+++ RECORDS PROVIDED +++
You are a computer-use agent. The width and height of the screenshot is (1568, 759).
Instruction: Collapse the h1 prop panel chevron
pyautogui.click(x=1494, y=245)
+++
+++ RECORDS PROVIDED +++
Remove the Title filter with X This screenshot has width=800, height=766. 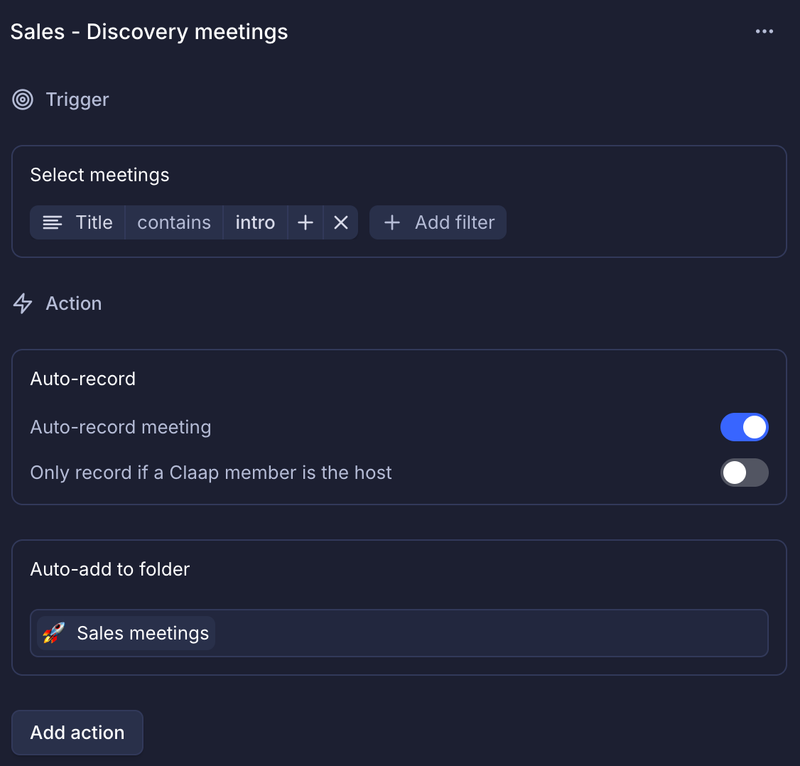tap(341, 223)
+++
+++ RECORDS PROVIDED +++
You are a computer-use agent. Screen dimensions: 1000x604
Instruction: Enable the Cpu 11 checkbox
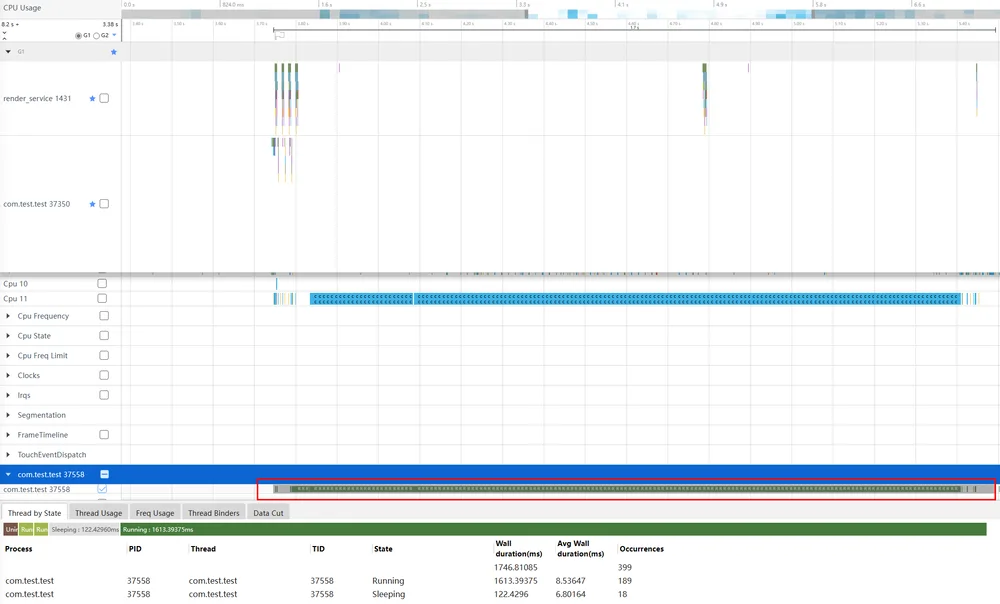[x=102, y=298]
+++
YOUR GOAL
Across the records above, return every line that contains the word "agent".

SOLVED EXERCISE
You are a computer-use agent. The width and height of the screenshot is (1568, 759).
You are a computer-use agent. Screen dimensions: 1000x604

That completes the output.